We were received by Mrs. M., an extremely pretty, delicate woman, part French and part Sioux, whose early life had been passed at Prairie du Chien, on the Mississippi. She had been a great belle among the young officers at Fort Crawford; so much so, indeed, that the suicide of the post-surgeon was attributed to an unsuccessful attachment he had conceived for her. I was greatly struck with her soft and gentle manners, and the musical intonation of her voice, which I soon learned was a distinguishing peculiarity of those women in whom are united the French and native blood.

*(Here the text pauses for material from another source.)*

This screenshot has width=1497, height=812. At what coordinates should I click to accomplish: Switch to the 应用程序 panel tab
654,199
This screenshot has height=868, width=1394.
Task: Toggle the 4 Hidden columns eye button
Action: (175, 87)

A lady, then upon a visit to the Mission, was of the company. She insisted on my lying down upon the sofa, and ministered most kindly to my suffering head. As she sat by my side, and expatiated upon the new sphere opening before me, she inquired:
“Do you not realize very strongly the entire deprivation of religious privileges you will be obliged to suffer in your distant home?”
“The deprivation,” said I, “will doubtless be great, but not entire; for I shall have my Prayer-Book, and, though destitute of a church, we need not be without a mode of worship.”
How often afterwards, when cheered by the consolations of that precious book in the midst of the lonely wilderness, did I remember this conversation, and bless God that I could never, while retaining it, be without “religious privileges.”
We had not yet left the dinner-table, when the bell of the little steamer sounded to summon us on board, and we bade a hurried farewell to all our kind friends, bearing with us their hearty wishes for a safe and prosperous voyage.
A finer sight can scarcely be imagined than Mackinac, from the water. As we steamed away from the shore, the view came full upon us—the sloping beach with the scattered wigwams, and canoes drawn up here and there—the irregular, quaint-looking houses—the white walls of the fort, and, beyond, one eminence still more lofty crowned with the remains of old Fort Holmes. The whole picture completed, showed the perfect outline that had given the island its original Indian name, Mich-i-li-mack-i-nac, the Big Turtle.
Then those pure, living waters, in whose depths the fish might be seen gliding and darting to and fro; whose clearness is such that an object dropped to the bottom may be discerned at the depth of fifty or sixty feet, a dollar lying far down on its green bed, looking no larger than a half dime! I could hardly wonder at the enthusiastic lady who exclaimed: “Oh! I could wish to be drowned in these pure, beautiful waters!”
As we passed the extreme western point of the island, my husband pointed out to me, far away to the northwest, a promontory which he told me was Point St. Ignace. It possessed great historic interest, as one of the earliest white settlements on this continent. The Jesuit missionaries had established here a church and school as early as 1607, the same year in which a white settlement was made at St. Augustine, in Florida, and one year before the founding of Jamestown, Virginia.